Une croissance 2025 tirée par l’aéronautique pour le groupe franc-comtois Lisi. La fermeture de l’usine Indorama Ventures pourrait supprimer 164 emplois en Lorraine. Filiales d’ACI, les fonderies Hachette et Driout de Haute-Marne trouvent une issue anglaise. Une entreprise lance à Dijon le concept de « Batch Cooking » préparé par un chef. Une année encore bien remplie de mobilités dans le Doubs.
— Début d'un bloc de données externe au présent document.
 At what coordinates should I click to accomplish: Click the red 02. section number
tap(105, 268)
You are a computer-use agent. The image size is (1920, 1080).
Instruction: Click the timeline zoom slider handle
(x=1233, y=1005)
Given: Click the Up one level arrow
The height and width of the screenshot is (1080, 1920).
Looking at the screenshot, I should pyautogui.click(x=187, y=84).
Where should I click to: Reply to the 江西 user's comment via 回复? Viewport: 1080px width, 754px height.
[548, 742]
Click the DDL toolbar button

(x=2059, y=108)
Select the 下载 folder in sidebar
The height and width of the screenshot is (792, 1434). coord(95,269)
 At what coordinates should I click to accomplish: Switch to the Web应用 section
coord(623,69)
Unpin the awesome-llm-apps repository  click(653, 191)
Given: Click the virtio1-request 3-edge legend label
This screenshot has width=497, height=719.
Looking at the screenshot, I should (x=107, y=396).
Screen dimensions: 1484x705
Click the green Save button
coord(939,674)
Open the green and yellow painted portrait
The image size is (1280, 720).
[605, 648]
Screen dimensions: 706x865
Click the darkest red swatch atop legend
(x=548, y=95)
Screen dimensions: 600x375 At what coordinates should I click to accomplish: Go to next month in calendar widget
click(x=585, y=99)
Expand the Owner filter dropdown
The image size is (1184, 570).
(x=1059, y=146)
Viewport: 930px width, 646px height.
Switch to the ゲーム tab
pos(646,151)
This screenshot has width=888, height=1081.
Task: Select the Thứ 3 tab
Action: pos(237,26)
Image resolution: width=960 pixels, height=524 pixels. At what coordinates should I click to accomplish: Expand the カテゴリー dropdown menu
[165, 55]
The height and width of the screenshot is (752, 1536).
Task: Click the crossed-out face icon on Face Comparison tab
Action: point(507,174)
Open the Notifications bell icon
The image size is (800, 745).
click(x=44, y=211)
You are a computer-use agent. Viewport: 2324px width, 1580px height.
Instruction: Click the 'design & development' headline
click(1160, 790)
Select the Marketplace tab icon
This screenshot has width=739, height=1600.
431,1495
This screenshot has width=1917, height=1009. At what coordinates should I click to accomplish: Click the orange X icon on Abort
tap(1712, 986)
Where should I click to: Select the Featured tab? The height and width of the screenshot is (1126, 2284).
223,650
Des casernes pour les gendarmes grâce au bailleur social dans le Haut-Rhin.
Franche-Comté
Une croissance 2025 tirée par l’aéronautique pour le groupe Lisi
Le groupe Lisi a publié ce 26 février des chiffres globalement en hausse pour son exercice 2025. Le chiffre d’affaires progresse de 8,7 % à périmètre comparable (tenant compte de la cession de Lisi Medical en fin d'année dernière) pour approcher le montant d'1,748 milliard d’euros. Au niveau des résultats, l’excédent brut d’exploitation courant (Ebitda) a augmenté de 42,5 % (soit 261,5 millions d’euros) aboutissant à une progression de trois points de la marge opérationnelle courante, à 9,2 %. Il en résulte un bénéfice net « historiquement jamais atteint » de 139,7 millions d’euros. A ces performances ont contribué « l’amélioration de la productivité industrielle », la capacité à répercuter les hausses de coûts dans les prix de vente dans l’aéronautique et « l’abaissement du point mort » de la division automobile.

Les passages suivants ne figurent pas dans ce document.